We can now input the values of the convolutional layer to get the exact values for the convolutional transpose layer:

\[\hat{\Delta} = \frac{k+s-1}{s}\] \[\hat{\alpha} = \frac{1}{s}\] \[\hat{\beta} = \frac{s - (\frac{k-1}{2} - P) + 1}{s} = \frac{s + \frac{1-k}{2} + P + 1}{s} = \frac{2s + 1-k + 2P + 2}{2s} = \frac{2P-k-1 + 2s}{2s} = \frac{2P-k-1}{2s} + 1\]

Composing receptive fields

Now that we know the receptive field properties of a single filter, we can see the effect of composing multiple filters. Suppose \(f\) and \(g\) are 2 filters, then we can compose the filters like \(h = f\circ g\). Now for each individual filter, we get the input values that affect the output value as:

\[x_f = \alpha_f*y_g + \beta_f \pm (\frac{\Delta_f - 1}{2})\] \[x_g = \alpha_g*y_h + \beta_g \pm (\frac{\Delta_g -1 }{2})\]

Therefore, replacing \(y_g\) with \(x_g\), we get:

\[x_f = \alpha_f*(\alpha_g*y_h + \beta_g \pm (\frac{\Delta_g -1}{2})) + \beta_f \pm (\frac{\Delta_f-1}{2})\] \[\implies x_f = \alpha_f*\alpha_g*y_h + \alpha_f*\beta_g \pm \alpha_f*(\frac{\Delta_g -1}{2}) + \beta_f \pm (\frac{\Delta_f-1}{2})\]

We can then regroup variables to get:

\[x_f = \alpha_f*\alpha_g*y_h + \alpha_f\beta_g + \beta_f \pm [\frac{\alpha_f*(\Delta_g-1) + \Delta_f - 1}{2}]\]

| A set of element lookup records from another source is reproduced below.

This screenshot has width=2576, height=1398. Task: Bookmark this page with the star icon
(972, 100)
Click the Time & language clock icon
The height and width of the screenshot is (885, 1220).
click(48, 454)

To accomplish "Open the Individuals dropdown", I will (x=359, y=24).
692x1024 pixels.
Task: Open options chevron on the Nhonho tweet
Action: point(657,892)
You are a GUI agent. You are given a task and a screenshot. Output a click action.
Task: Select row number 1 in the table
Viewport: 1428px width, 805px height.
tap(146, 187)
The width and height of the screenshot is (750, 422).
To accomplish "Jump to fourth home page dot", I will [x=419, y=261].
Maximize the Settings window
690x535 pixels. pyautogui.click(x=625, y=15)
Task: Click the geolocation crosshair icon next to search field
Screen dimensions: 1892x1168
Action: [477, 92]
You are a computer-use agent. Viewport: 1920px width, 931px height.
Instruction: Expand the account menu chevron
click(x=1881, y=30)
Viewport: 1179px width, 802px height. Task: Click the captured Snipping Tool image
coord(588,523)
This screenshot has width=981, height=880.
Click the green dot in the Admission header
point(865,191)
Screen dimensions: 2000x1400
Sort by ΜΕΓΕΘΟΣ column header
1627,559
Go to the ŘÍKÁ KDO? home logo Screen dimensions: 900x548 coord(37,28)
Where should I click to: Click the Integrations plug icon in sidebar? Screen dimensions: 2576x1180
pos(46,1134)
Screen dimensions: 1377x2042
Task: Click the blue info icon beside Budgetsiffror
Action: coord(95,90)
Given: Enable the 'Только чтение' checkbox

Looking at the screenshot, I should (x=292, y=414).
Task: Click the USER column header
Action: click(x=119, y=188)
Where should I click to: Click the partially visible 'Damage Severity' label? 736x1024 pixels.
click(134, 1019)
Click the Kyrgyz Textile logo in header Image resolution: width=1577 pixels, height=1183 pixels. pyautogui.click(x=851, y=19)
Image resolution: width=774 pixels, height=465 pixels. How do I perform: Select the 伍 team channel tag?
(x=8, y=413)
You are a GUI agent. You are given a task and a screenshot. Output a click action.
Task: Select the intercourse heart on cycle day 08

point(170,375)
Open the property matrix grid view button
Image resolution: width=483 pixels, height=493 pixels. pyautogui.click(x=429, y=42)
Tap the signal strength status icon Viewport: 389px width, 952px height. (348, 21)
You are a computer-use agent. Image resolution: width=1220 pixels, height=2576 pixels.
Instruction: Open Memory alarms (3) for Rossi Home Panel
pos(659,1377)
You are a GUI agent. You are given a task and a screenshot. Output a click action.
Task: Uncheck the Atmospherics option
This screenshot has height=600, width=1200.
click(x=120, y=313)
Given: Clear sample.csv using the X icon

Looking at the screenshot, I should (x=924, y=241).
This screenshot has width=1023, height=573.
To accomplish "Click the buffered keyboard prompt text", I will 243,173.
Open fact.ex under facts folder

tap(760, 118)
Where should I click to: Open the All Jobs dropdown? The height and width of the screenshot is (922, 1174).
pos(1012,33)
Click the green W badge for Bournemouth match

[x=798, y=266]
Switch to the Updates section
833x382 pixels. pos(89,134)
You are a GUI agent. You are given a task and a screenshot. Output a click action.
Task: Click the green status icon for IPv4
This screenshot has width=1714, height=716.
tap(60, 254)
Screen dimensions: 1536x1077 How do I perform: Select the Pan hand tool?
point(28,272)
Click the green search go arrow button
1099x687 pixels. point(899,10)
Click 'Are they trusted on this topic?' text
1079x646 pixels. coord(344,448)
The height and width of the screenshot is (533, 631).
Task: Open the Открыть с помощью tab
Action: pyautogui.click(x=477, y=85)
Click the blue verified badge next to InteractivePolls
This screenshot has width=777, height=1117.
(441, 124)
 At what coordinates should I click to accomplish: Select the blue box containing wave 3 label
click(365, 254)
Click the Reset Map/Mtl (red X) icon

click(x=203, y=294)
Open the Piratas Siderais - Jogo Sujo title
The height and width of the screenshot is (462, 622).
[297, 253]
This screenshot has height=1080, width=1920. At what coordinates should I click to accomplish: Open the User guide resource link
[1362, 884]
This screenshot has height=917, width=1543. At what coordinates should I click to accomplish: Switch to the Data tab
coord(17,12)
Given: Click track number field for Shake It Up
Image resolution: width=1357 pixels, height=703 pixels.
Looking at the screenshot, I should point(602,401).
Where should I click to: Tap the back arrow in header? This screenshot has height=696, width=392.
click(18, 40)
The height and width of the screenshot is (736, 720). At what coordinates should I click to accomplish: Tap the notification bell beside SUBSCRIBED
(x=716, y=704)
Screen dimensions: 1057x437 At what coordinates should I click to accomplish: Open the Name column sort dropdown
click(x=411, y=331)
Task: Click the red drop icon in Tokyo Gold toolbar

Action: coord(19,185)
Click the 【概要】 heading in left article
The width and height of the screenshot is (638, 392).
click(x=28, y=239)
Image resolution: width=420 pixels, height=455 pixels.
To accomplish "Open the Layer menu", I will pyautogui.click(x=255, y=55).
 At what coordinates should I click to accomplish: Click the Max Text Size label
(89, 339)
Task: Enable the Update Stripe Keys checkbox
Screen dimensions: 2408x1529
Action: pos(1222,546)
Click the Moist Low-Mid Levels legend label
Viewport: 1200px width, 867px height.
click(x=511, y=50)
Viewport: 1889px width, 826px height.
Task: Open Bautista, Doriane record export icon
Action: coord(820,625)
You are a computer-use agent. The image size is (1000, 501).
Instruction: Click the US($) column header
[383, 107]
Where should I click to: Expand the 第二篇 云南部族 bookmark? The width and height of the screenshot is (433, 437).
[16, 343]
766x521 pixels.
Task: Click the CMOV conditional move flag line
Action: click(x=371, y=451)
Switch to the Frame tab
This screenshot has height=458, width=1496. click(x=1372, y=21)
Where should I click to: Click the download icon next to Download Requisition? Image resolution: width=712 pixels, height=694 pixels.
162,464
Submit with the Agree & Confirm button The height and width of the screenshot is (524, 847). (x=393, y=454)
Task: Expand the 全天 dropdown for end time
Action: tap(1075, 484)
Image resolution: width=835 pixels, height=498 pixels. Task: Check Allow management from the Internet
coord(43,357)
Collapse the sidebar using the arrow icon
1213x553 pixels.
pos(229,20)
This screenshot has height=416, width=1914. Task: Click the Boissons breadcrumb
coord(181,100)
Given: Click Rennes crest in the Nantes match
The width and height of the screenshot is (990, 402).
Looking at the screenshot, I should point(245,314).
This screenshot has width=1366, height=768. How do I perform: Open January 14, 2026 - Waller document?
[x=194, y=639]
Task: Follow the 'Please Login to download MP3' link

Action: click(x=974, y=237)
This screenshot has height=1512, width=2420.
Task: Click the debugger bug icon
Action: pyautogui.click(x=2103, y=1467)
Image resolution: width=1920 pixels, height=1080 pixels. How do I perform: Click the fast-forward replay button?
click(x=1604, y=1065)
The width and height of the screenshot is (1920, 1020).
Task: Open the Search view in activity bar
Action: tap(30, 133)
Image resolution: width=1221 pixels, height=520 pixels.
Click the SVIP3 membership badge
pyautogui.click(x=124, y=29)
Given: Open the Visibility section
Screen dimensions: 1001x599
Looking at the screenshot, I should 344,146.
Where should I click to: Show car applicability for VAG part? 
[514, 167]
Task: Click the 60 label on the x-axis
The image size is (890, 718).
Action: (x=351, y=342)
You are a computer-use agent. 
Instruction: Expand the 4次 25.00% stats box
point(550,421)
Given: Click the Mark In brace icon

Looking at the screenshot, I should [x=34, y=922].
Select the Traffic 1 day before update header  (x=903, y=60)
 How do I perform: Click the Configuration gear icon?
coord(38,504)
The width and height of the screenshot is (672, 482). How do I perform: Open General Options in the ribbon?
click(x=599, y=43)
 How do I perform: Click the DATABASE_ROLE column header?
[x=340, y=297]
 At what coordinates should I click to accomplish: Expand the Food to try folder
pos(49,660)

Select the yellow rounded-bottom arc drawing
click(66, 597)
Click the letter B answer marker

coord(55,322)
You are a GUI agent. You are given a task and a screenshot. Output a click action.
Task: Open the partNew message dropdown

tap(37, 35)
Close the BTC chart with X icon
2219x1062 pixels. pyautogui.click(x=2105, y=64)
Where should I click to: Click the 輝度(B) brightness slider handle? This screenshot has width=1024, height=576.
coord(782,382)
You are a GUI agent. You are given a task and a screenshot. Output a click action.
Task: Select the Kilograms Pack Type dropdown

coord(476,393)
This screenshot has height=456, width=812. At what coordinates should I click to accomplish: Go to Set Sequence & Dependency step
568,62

Looking at the symmetry of the above equation with the equation of the single filter, we get the following definitions:

  • Receptive field
\[rf = \alpha_f(\Delta_g - 1) + \Delta_f\]
  • Offset
\[\beta = \beta_f + \alpha_f*\beta_g\]
  • Stride
\[s = \alpha_f * \alpha_g\]

The actual values would of course depend on the type of filter in question since as we have seen, each unique type of filter as slightly different geometric properties. However, these equations work across them so computing the receptive fields via code can be easily accomplished with some convenient checks and function chaining.

To better help with understanding the receptive field computations, I have included a quick python script below which you can play around with.

def get_receptive_field(layer):
    """Compute receptive field on a per layer basis"""
    k, s, p = layer[1:]
    offset = (k-1)/2 - p
    rf = k
    return rf, offset, s

def model_receptive_field(model):
    """
        Get the receptive field of the model. Also print receptive field on a per layer basis.
        model: dict mapping layer to next layer with params.
        `params` is of format (layer_name, layer_type, kernel_size, stride, padding)
    """
    rf, offset, s = 1, 0, 1

    layer = "input"

    while True:    
        layer = model[layer]
        if layer is None:
            break
        
        if layer[1] in ["batchnorm", "relu"]: 
            layer = layer[0]
            print(layer, rf, s, offset)
            continue

        delta, beta, alpha = get_receptive_field(layer)

        rf = s*(delta-1) + rf
        offset = offset + s*beta
        s = s*alpha

        layer = layer[0]
        print(layer, rf, s, offset)

    return rf, s, offset

# model is a dict of layer output to next layer with the next layer's params.
# These are the initial few layers of the ResNet-152 model.
model = {
    "input": ('conv1', 'conv', 7, 2, 3), 
    "conv1": ('bn1', 'batchnorm', ),
    "bn1": ('relu', 'relu', ),
    "relu": ('pool1', 'pooling', 3, 2, 0),  # Padding is set to 1, but the computations effectively make the top padding 0
    "pool1": None
}

rf, stride, offset = model_receptive_field(model)
print(rf, stride, offset)

Hopefully, at this point you should feel that you have a much better understanding of the geometry of receptive fields and you feel capable of applying this information to whatever new CNN based project you’re working on.